After a long career full of satisfying work and even more importantly after enjoying a wonderful family life, Billy Curtis passed away on November 8, 1988.  He was always proud of his work and his stature, and we’ve got a wonderful creative legacy to remember him by.  Billy Curtis would have been 101 years old today.  Happy Birthday, Billy!  We still remember you.

3 Responses Remembering Billy Curtis
Posted By suzidoll : June 28, 2010 12:52 am

Billy Curtis is terrific in High Plains Drifter. That’s where I recognized him from. I did not realize he was also in Terror of Tiny Town.

Posted By Jim Manago : June 29, 2010 5:22 pm

Please acknowledge that my blog at http://shirleybooth.info was the source of information regarding Shirley Booth and Billy Curtis.

Posted By medusamorlock : June 30, 2010 9:47 am

Jim,
I’m so sorry I neglected to link to your site. I had it up on my screen as a source and I apologize for not including it as I finished up all my links. I had one of my windows on the computer close up and I didn’t recover it. But that’s my problem, not yours. Sorry about that and I’ve amended the post, of cousre. Your site for the book is wonderful and I left a comment when I first found it. Believe me, it was a complete mess-up on my part and I apologize profusely!

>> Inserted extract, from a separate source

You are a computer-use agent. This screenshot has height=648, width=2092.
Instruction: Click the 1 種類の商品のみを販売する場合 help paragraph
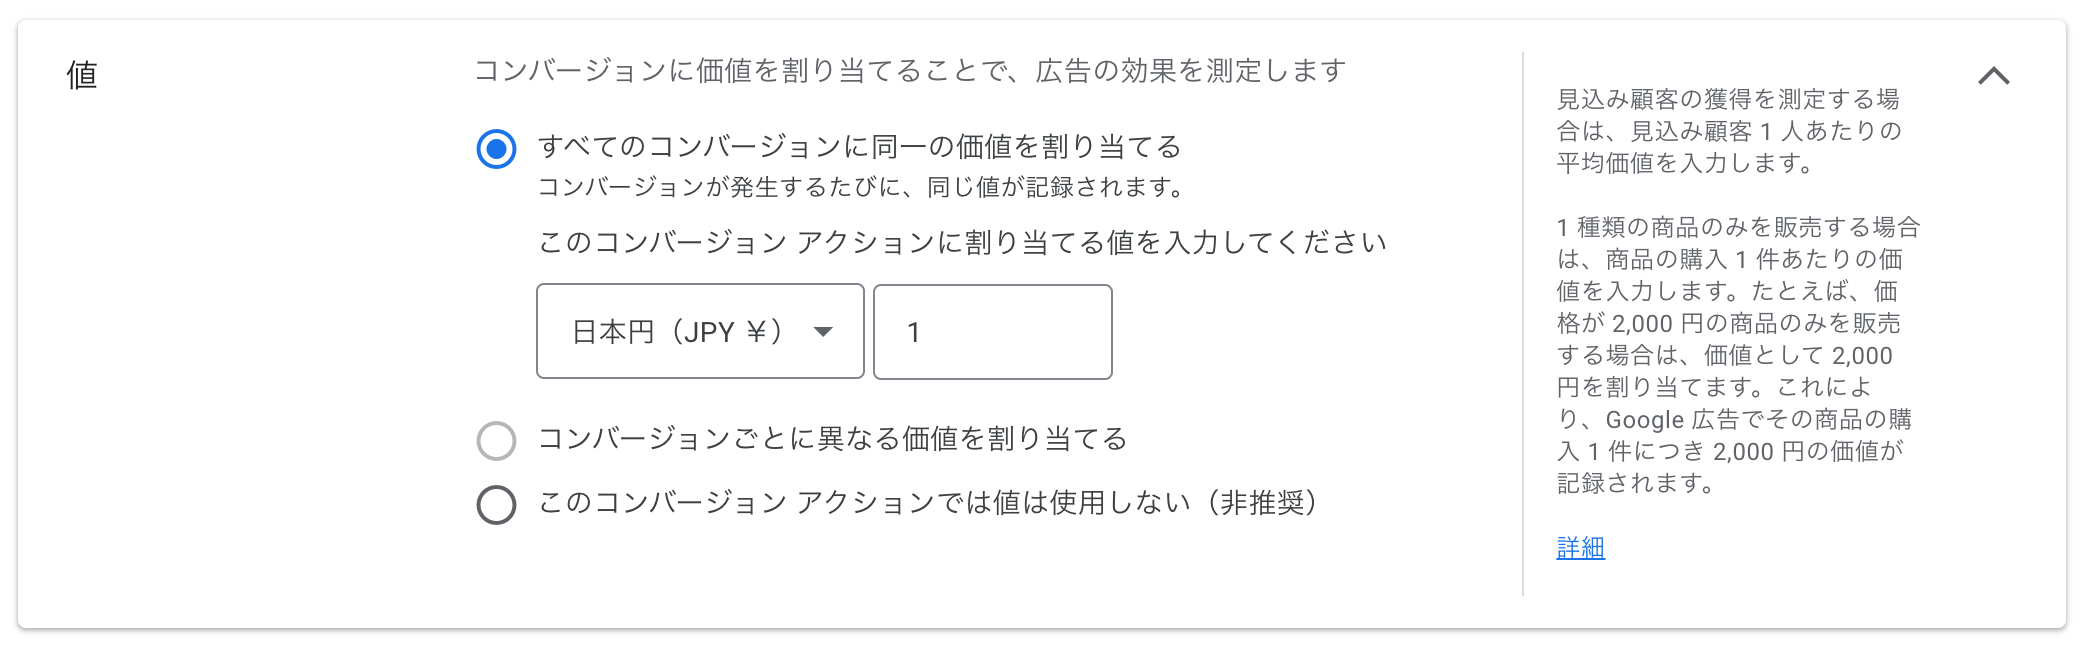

Not only is the site very beautiful but it’s so chock full of info. I know so many of us grew up with Ms. Booth as “Hazel” on TV and your new book obviously pays overdue respect to this great actress. I would have loved to have seen her in “The Time of the Cuckoo” especially, on Broadway.

Jim, again, my sincere apologies for messing up on the acknowledgement.